EHCA and APS ending the school year this week. EHCA 8th Grade Graduation is tomorrow night here in the sanctuary at 7 pm if you’d like to come.
Opening
Opening
This morning, we begin our next series, which will focus on a verse-by-verse look at chapters 2 and 3 of the book of Revelation. In these two chapters, we find seven messages written to seven particular churches of the end of the first century, recorded by John the apostle (the same John who penned 1 John, which we just finished a few weeks ago). John was writing from exile on the island of Patmos in about 90 AD, having received this revelatory vision from God the Father about Jesus Christ the Son through the work of the Holy Spirit.
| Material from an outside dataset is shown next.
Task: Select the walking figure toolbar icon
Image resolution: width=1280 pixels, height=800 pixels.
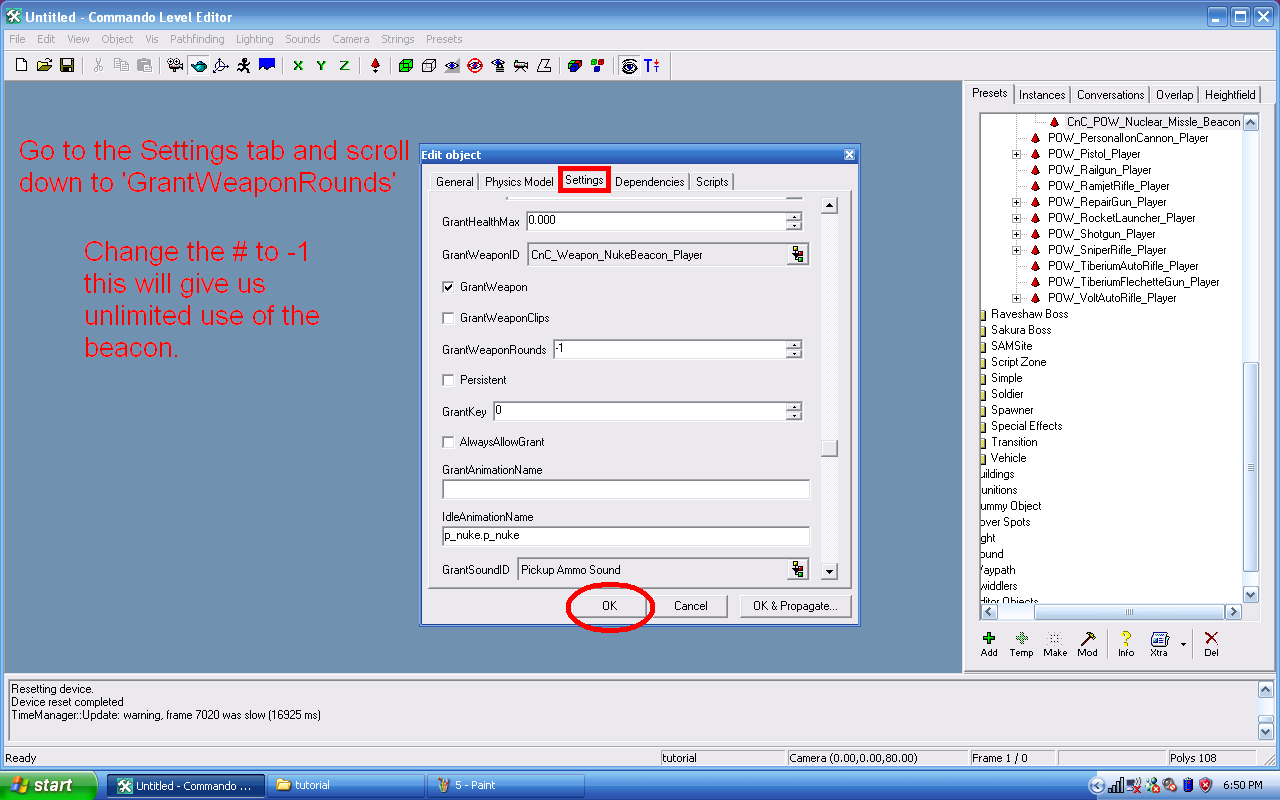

You can see all of this in chapter 1 of this book.
The book of Revelation is, at its base, a letter: it is a letter that was written originally to seven churches of Asia Minor, as we see in Revelation 1:11:
11 saying, “Write on a scroll what you see and send it to the seven churches: Ephesus, Smyrna, Pergamum, Thyatira, Sardis, Philadelphia, and Laodicea.”
The letter of Revelation was sent to these seven churches in a logical fashion, following the order of their names as we see in 1:11 and in chapters 2 and 3. Just so you can see what it looks like, I’ve made a map to help us get the picture:
MAP
Note that Ephesus was the most traveled port in the vicinity of Patmos, and so was the logical first place to have the message delivered. The carrier of this letter would have then just traveled up the coast to Smyrna, then to Pergamum, taken the major road southeast to Thyatira, followed by Sardis, continuing on that same road to Philadelphia and Laodicea. Just so you know, this map (other than the arrow) is from the CSB Study Bibles that we’ve given out at Pastor’s Study. If you’d like one, let me know. We have 20 or so left.
Anyway, so this prompts a question: If this was written to these seven churches, why is our series called “Seven Words to the Church Today?” It’s because these seven churches and the issues that they faced are representative of all Christian churches. Not every church will be able to identify with the situation and issues of every one of the seven, but certainly with at least one of them at a time. Not only that, but I believe that we will all face some of the issues of these churches individually from time to time as well. So these seven messages are therefore seven messages to the church of Christ today, and in many ways, the church of Christ at Eastern Hills in Albuquerque, New Mexico, in the beginning of the 21st century, and to each of us as believers. It is from this perspective that we will seek to apply these seven messages, prayerfully being willing to examine our own context, our own practice, our own pursuit, both corporately and individually, as we consider the messages to these seven representative churches.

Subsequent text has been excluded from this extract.